五十肩(肩関節周囲炎)と腱板損傷は、どちらも肩に痛みを引き起こし、腕の動きに支障をきたしますが、原因や症状、治療方法が異なります。それぞれの特徴について詳しく説明します。
五十肩(肩関節周囲炎)
1. 原因:
五十肩は、肩関節周りの炎症によって肩の動きが制限される症状です。原因は明確ではない場合が多く、肩の筋肉や腱の慢性的な負担が影響していると考えられています。特に40〜60代に多く見られるため「五十肩」とも呼ばれます。
2. 症状:
五十肩では、初期に肩の痛みが出て、その後、肩の可動域が徐々に制限されていくことが一般的です。肩の前、横、後ろ、そして上方向の動きが制限されるため、腕を上げる、後ろに回す、などの日常の動作に支障が出ます。
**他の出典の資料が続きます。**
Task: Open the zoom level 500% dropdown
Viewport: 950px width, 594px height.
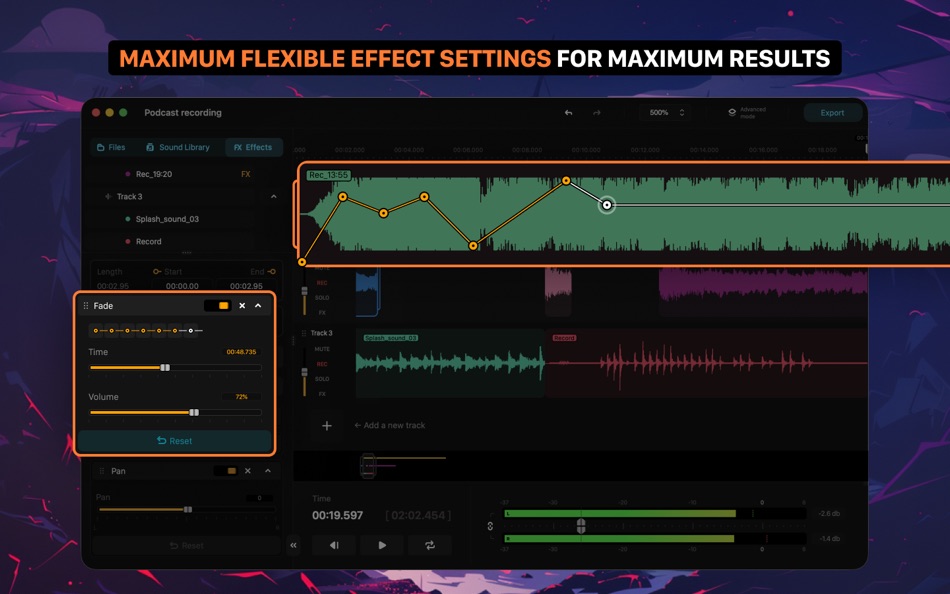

特に肩関節を動かすときの痛みと、夜間に痛みが増すことが特徴です。
3. 治療:
治療としては、安静、湿布や痛み止めの服用、リハビリなどが主になります。関節の動きを保つためにストレッチや軽いエクササイズも行います。改善には数ヶ月から1年以上かかる場合もありますが、時間とともに治ることが多いです。
腱板損傷
1. 原因:
腱板損傷は、肩の「腱板」という筋肉と腱の集合体が損傷することで発生します。腱板は肩を動かす際に非常に重要な役割を果たしており、スポーツや日常の反復動作、加齢による劣化によって損傷しやすいです。特に肩を多く使う職業やスポーツ選手に多く見られます。
2. 症状:
腱板損傷では、肩に鋭い痛みが生じ、腕を上げたり回す動作が困難になります。痛みは動作時だけでなく、安静時にも感じられることが多いです。腱板損傷が進行すると、肩の筋力低下が起こり、物を持ち上げるなどの動作が難しくなります。
3. 治療:
腱板損傷の治療には、損傷の程度によって異なります。軽度の損傷の場合、リハビリ、痛み止めの服用、アイシングなどの保存療法が行われます。重度の損傷や保存療法が効果を示さない場合は、手術が選択されることもあります。
五十肩と腱板損傷の違いまとめ
項目 | 五十肩(肩関節周囲炎) | 腱板損傷 |
---|---|---|
原因 | 不明瞭(年齢や肩周囲の炎症が影響) | 加齢、反復動作、負荷などによる損傷 |
症状 | 肩の可動域が徐々に制限、夜間痛 | 鋭い痛み、動作困難、筋力低下 |
治療 | 保存療法(リハビリ、安静など) | 保存療法(リハビリ)、手術 |
五十肩は肩の可動域が徐々に狭くなるのが特徴で、時間とともに治る場合が多いのに対し、腱板損傷は早期発見と治療が重要で、場合によっては手術が必要になることがあります。